Implementing True MPI Sessions and Evaluating MPI Initialization Scalability
Hui Zhou, Kenneth Raffenetti, Yanfei Guo, Michael Wilkins, and Rajeev Thakur

TL;DR
This paper discusses implementing true MPI Sessions in MPICH, including architectural refactoring, and evaluates their scalability benefits over traditional MPI models.
Contribution
It introduces a major internal refactoring in MPICH to fully support MPI Sessions, enabling scalable, hierarchical communication models.
Findings
True Sessions provide significant scalability improvements.
Architectural changes enable decoupling from MPI_COMM_WORLD.
Hierarchical designs improve performance on exascale systems.
Abstract
Sessions is one of the major features introduced in the MPI-4 standard. It offers an alternative to the traditional world communicator model by allowing applications to construct communicators from process sets, thereby eliminating the dependency on MPI_COMM_WORLD. The Sessions model was proposed as a more scalable solution for exascale systems, where MPI_COMM_WORLD was viewed as a potential scalability bottleneck.
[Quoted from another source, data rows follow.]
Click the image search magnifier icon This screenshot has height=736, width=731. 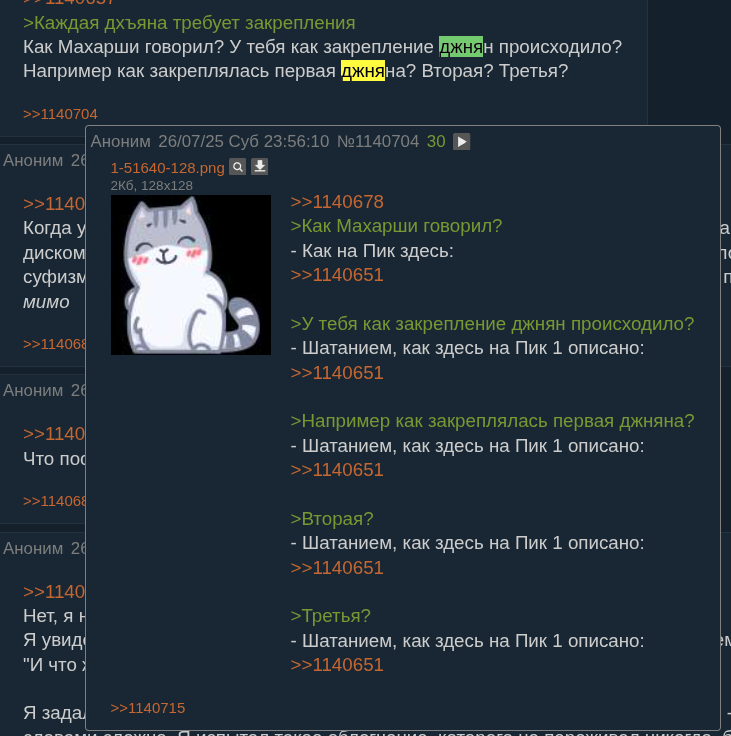(x=238, y=167)
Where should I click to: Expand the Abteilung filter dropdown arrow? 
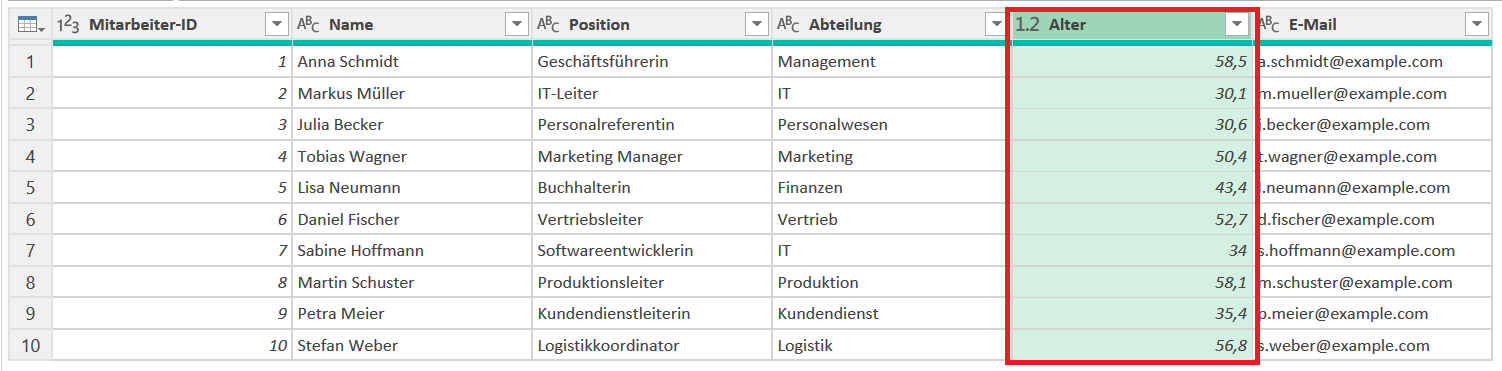point(997,25)
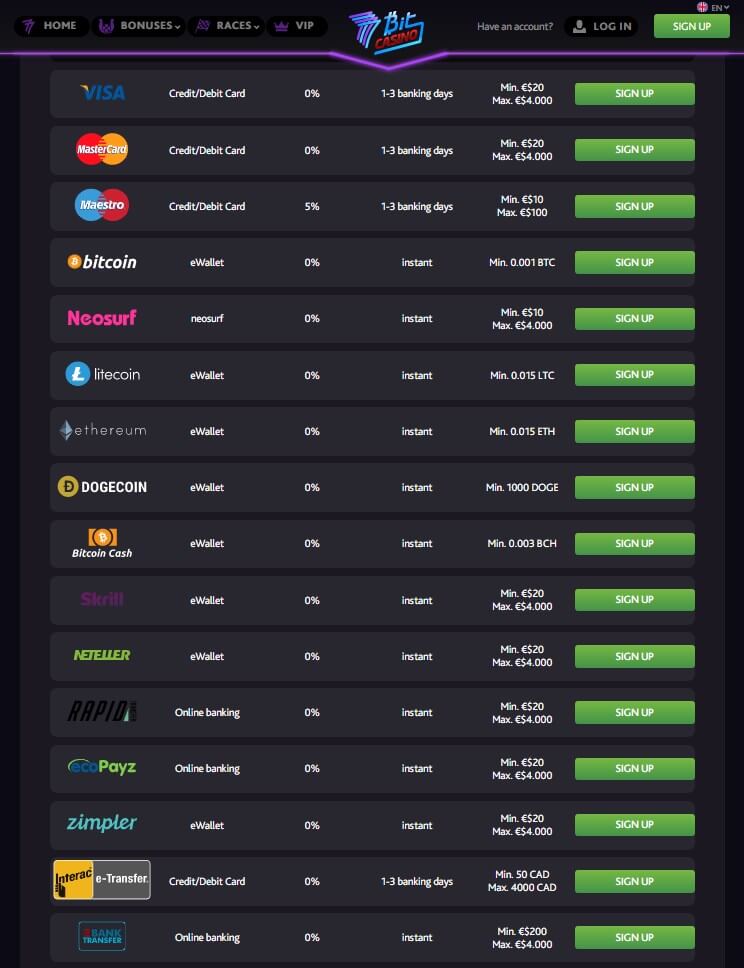Expand the Bonuses dropdown menu
The width and height of the screenshot is (744, 968).
click(138, 26)
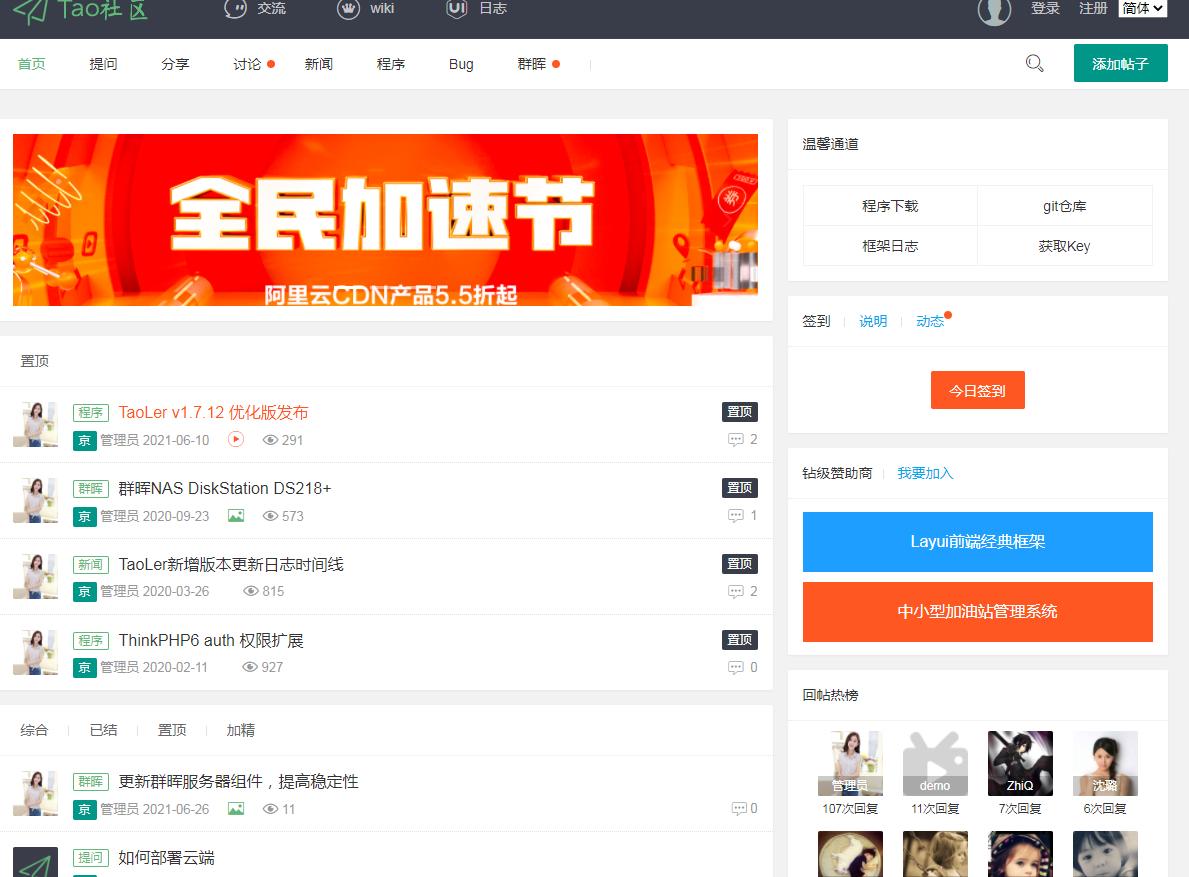Switch to the Bug navigation tab

click(x=460, y=64)
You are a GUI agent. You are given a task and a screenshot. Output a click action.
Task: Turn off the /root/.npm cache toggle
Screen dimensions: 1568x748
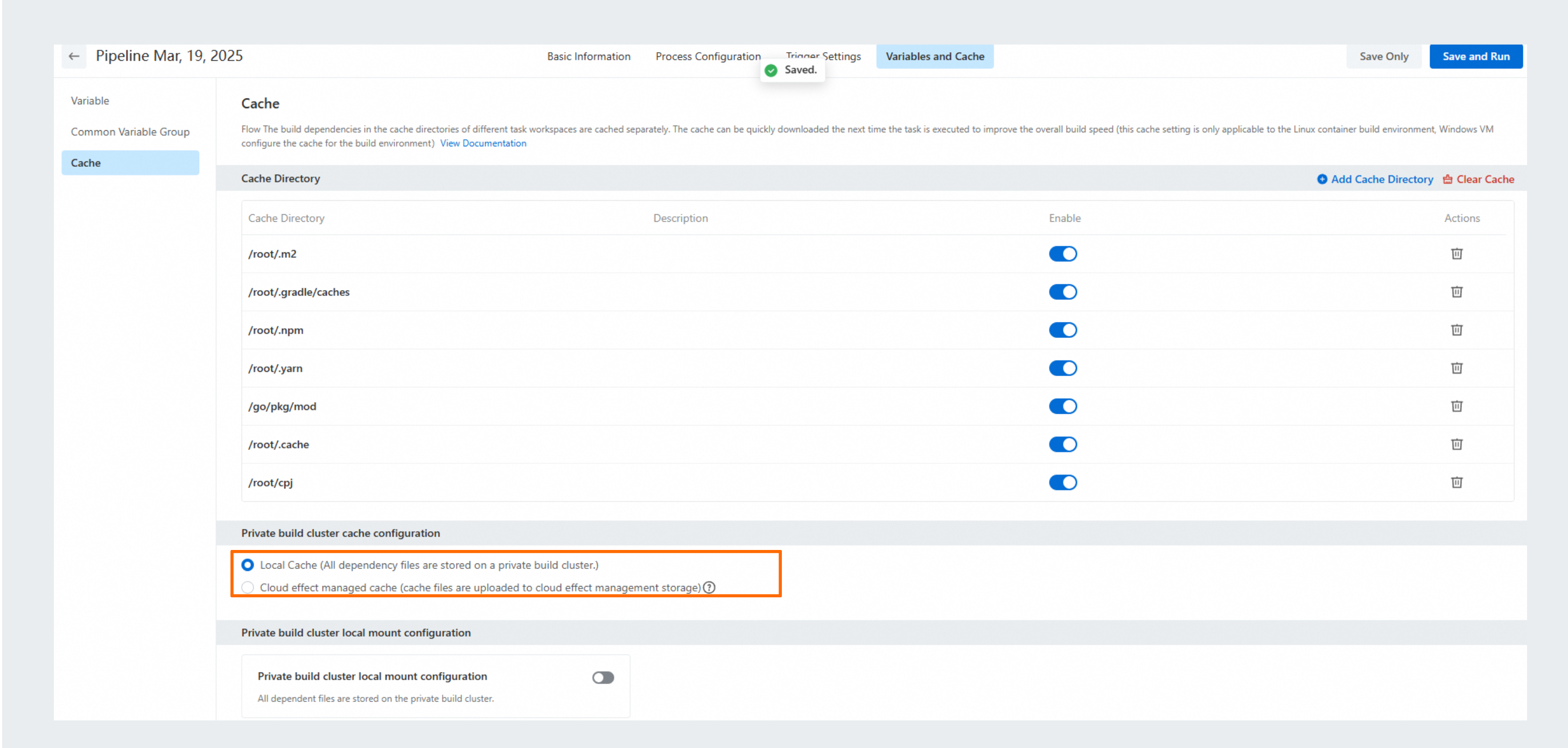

However, supporting Sessions is a significant challenge for established codebases like MPICH due to the deep integration of the world model in traditional MPI implementations. Although MPICH added support for the MPI-4 standard upon its release, it still internally relied on a global world communicator. This approach enabled applications written using the Sessions model to function, but it did not fulfill the full design intent of Sessions, which meant to decouple MPI from…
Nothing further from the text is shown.